Вот так, в издевках, миновали дни карантина, и выяснилось, что бараки вокруг совсем не пустые, какими выглядели вначале. Но люди в них были странные: сгорбленные, обнаженные по пояс старики, косматые, безобразные женщины со струпьями на ногах, ребятня с редкими длинными зубами: двое Ивановичей из Лимлян, Гатолин из Подгорицы, Кустудия, Калезич, Николица из Црмницы и несчастный растяпа, белая ворона Лойо. Не успел Гаго с ними познакомиться, как пришлось расстаться, причем особого сожаления он не испытывал: бородач доктор и Перастый смилостивились и пустили его к матери, за ограду, отделявшую женские бараки. С тех пор ему стало легче.

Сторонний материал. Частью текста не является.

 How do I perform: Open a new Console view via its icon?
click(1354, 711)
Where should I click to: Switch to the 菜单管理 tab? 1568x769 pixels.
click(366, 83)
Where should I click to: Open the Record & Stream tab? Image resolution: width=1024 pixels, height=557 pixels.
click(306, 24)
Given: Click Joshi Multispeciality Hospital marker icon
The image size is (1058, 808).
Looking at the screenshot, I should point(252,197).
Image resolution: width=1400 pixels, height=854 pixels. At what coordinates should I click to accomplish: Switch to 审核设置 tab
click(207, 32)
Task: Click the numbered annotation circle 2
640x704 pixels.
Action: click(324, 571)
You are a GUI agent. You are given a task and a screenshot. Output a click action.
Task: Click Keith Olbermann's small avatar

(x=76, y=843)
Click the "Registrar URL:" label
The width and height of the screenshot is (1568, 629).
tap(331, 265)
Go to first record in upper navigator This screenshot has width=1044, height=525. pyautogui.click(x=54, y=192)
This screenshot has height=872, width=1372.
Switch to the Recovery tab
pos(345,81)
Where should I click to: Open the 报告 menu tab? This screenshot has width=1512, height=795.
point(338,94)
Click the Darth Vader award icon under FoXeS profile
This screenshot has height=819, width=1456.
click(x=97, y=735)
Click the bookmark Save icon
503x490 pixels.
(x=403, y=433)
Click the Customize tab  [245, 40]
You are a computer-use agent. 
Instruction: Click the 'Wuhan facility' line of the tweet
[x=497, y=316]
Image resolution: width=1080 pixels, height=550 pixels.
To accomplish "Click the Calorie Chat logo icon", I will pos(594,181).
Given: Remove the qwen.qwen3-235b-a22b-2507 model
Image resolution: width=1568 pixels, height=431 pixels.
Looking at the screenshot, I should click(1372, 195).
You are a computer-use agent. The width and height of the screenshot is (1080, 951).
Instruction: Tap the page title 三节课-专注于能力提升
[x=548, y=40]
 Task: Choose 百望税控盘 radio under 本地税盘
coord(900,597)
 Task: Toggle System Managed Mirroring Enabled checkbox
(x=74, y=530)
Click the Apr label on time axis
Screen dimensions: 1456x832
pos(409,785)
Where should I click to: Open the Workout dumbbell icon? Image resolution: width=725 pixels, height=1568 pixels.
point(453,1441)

Или мать добывала немного еды, или женщины из Бараний и Цетинья зазывали в свой барак, просили спеть и угощали вскладчину нехитрыми домашними сладостями. Давили вшей, оберегали от клопов, так что было ему в любом смысле лучше, чем его товарищам. Хотя и те успешней, чем взрослые, коротали дни, выпрашивая еду у часовых. Им было разрешено бродить по всей территории лагеря, даже подходить к проволоке. Если кто-нибудь из часовых казался им приветливым, или по крайней мере не злым, они подступали ближе и интересовались, сколько у него детей.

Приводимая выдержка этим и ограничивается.